» **TO DO**
Look below for the line containing "Where should I", then write out that line and every line after it to the end, exactly, minus the pictures.

[Data extracted from a collection]
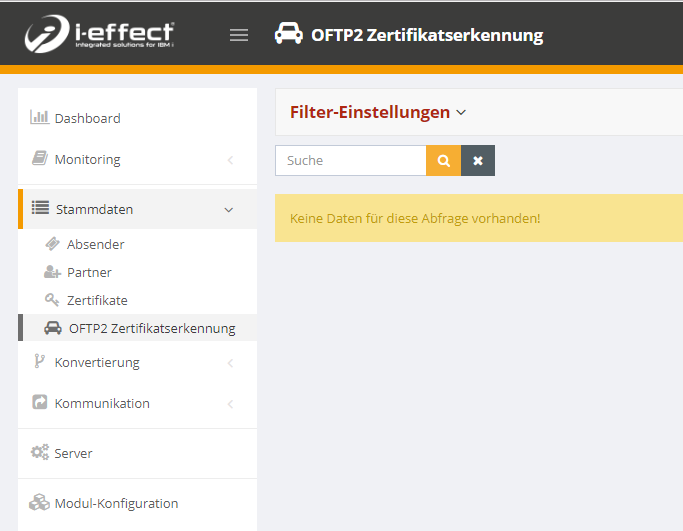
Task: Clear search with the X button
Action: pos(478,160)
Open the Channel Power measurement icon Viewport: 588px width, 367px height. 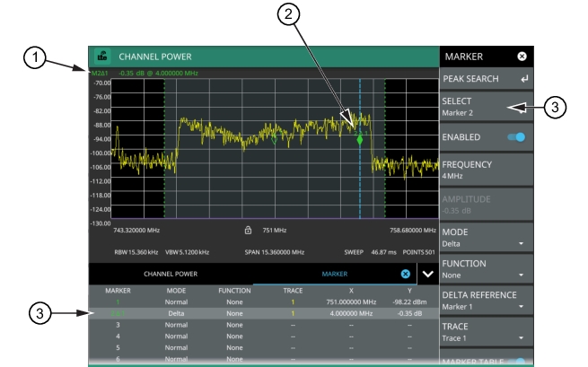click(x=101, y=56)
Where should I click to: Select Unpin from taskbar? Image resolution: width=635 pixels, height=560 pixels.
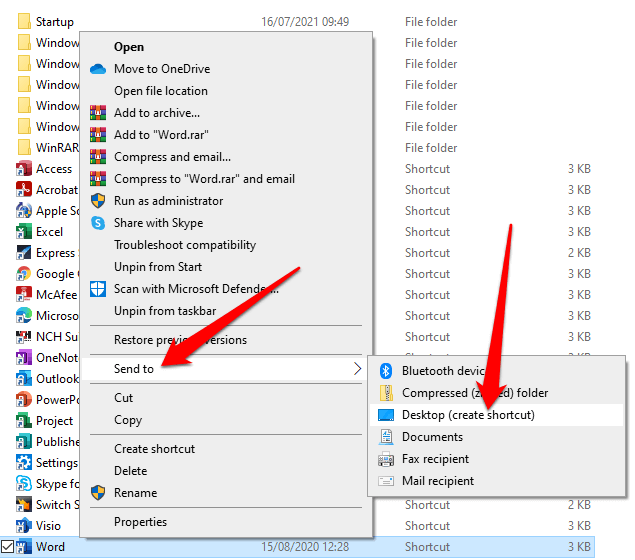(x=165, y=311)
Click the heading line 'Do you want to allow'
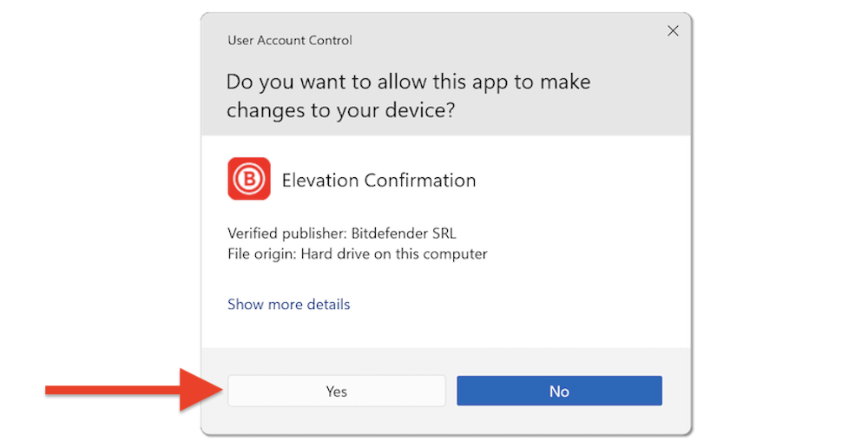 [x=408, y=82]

» **FINAL ANSWER**
Where should I click to: Select Unpin from taskbar? Image resolution: width=635 pixels, height=560 pixels.
(x=165, y=311)
Click the heading line 'Do you want to allow'
 [x=408, y=82]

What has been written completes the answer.